(Beginning of RECORDS FOR THIS EXERCISE)

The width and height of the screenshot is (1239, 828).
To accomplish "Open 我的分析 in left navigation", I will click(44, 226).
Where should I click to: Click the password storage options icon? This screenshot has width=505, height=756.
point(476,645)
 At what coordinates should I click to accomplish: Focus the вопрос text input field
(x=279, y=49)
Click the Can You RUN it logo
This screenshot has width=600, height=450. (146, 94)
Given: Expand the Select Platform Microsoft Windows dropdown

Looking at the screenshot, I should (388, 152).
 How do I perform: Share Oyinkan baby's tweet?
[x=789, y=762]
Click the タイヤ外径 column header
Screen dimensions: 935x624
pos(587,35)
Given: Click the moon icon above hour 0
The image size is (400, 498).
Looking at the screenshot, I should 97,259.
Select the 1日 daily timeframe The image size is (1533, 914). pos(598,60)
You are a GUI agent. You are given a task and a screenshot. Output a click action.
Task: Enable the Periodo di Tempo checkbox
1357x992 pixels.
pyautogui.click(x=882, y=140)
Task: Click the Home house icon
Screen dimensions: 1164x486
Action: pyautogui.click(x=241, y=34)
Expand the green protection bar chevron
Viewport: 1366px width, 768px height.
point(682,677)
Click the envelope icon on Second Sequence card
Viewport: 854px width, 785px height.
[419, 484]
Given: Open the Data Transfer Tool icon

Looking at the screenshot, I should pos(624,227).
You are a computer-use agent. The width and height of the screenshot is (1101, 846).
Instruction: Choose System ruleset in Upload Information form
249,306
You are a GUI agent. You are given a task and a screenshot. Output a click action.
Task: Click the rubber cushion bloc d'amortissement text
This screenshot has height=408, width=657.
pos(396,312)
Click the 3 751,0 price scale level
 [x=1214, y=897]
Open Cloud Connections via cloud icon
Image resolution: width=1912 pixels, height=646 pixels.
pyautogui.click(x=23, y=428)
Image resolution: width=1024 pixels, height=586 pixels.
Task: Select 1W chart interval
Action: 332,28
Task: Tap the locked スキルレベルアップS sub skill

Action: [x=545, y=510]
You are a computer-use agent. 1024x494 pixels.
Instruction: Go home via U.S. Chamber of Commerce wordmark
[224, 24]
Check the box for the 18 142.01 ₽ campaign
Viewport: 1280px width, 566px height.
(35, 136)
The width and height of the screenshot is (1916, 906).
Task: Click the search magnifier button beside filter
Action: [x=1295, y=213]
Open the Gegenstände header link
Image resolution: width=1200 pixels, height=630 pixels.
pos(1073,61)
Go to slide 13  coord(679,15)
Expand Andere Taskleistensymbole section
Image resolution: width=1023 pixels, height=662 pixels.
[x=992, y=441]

(End of RECORDS FOR THIS EXERCISE)

Transcribe the listing. Every line must match exactly.

The width and height of the screenshot is (1239, 828).
To accomplish "Open 我的分析 in left navigation", I will click(44, 226).
Where should I click to: Click the password storage options icon? This screenshot has width=505, height=756.
point(476,645)
 At what coordinates should I click to accomplish: Focus the вопрос text input field
(x=279, y=49)
Click the Can You RUN it logo
This screenshot has width=600, height=450. (146, 94)
Given: Expand the Select Platform Microsoft Windows dropdown

Looking at the screenshot, I should (388, 152).
 How do I perform: Share Oyinkan baby's tweet?
[x=789, y=762]
Click the タイヤ外径 column header
Screen dimensions: 935x624
pos(587,35)
Given: Click the moon icon above hour 0
The image size is (400, 498).
Looking at the screenshot, I should 97,259.
Select the 1日 daily timeframe The image size is (1533, 914). pos(598,60)
You are a GUI agent. You are given a task and a screenshot. Output a click action.
Task: Enable the Periodo di Tempo checkbox
1357x992 pixels.
pyautogui.click(x=882, y=140)
Task: Click the Home house icon
Screen dimensions: 1164x486
Action: pyautogui.click(x=241, y=34)
Expand the green protection bar chevron
Viewport: 1366px width, 768px height.
point(682,677)
Click the envelope icon on Second Sequence card
Viewport: 854px width, 785px height.
[419, 484]
Given: Open the Data Transfer Tool icon

Looking at the screenshot, I should pos(624,227).
You are a computer-use agent. The width and height of the screenshot is (1101, 846).
Instruction: Choose System ruleset in Upload Information form
249,306
You are a GUI agent. You are given a task and a screenshot. Output a click action.
Task: Click the rubber cushion bloc d'amortissement text
This screenshot has height=408, width=657.
pos(396,312)
Click the 3 751,0 price scale level
 [x=1214, y=897]
Open Cloud Connections via cloud icon
Image resolution: width=1912 pixels, height=646 pixels.
pyautogui.click(x=23, y=428)
Image resolution: width=1024 pixels, height=586 pixels.
Task: Select 1W chart interval
Action: 332,28
Task: Tap the locked スキルレベルアップS sub skill

Action: [x=545, y=510]
You are a computer-use agent. 1024x494 pixels.
Instruction: Go home via U.S. Chamber of Commerce wordmark
[224, 24]
Check the box for the 18 142.01 ₽ campaign
Viewport: 1280px width, 566px height.
(35, 136)
The width and height of the screenshot is (1916, 906).
Task: Click the search magnifier button beside filter
Action: [x=1295, y=213]
Open the Gegenstände header link
Image resolution: width=1200 pixels, height=630 pixels.
pos(1073,61)
Go to slide 13  coord(679,15)
Expand Andere Taskleistensymbole section
Image resolution: width=1023 pixels, height=662 pixels.
[x=992, y=441]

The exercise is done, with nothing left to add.